A Texas man is facing charges of threatening an attack on the University of Houston after he "Zoom-bombed" an online class and praised the Islamic State (ISIS) group, the Justice Department said Tuesday, according to AFP.

Ibraheem Ahmed Al Bayati, 19, disrupted the lecture which was held online via Zoom last Wednesday.

When he got a chance to speak, Bayati said, "What does any of this have to do with the fact that UH is about to get bombed in a few days?" drawing gasps from the other students, according to an indictment.

He then said twice an Arabic phrase that means, "Islamic State will remain," and pointed his index finger toward the sky, a gesture common with Islamic fundamentalists.

Bayati admitted his acts on Friday after he was tracked by his online IP address and arrested by FBI agents at a relative's house, according to AFP.

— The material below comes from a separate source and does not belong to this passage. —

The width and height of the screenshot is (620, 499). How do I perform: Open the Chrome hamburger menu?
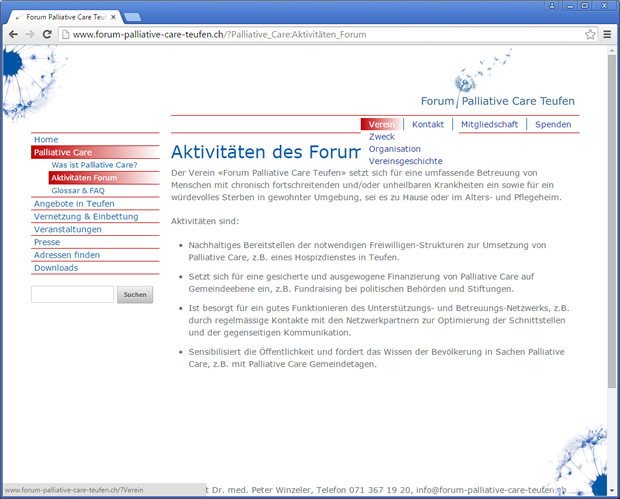point(607,35)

But he told agents it was just a joke, showing them text messages from a friend which included a link to the Zoom class.

Investigators, however, further searched his phone and found communications with another friend in which Bayati discussed recruiting supporters of ISIS, which the United States has designated a terror organization.

Bayati discussed getting another person to pledge allegiance to Islamic State and told his friend "that he was 'literally known' as an ISIS recruiter," the charges said.

He was charged with two counts related to making a bomb threat against the university, with a possible total of 15 years in prison.

Since 2013, American prosecutors have charged hundreds of radicalized individuals, mostly with crimes related to support for ISIS.

In December of 2019, a Connecticut man was arrested after attempting to travel to the Middle East to join and fight for ISIS.

In July of that year, two refugees from Somalia were arrested in Arizona and accused of providing material support to ISIS.

A month earlier, a man was arrested after he discussed purchasing explosives with the intention of detonating them in New York's Times Square.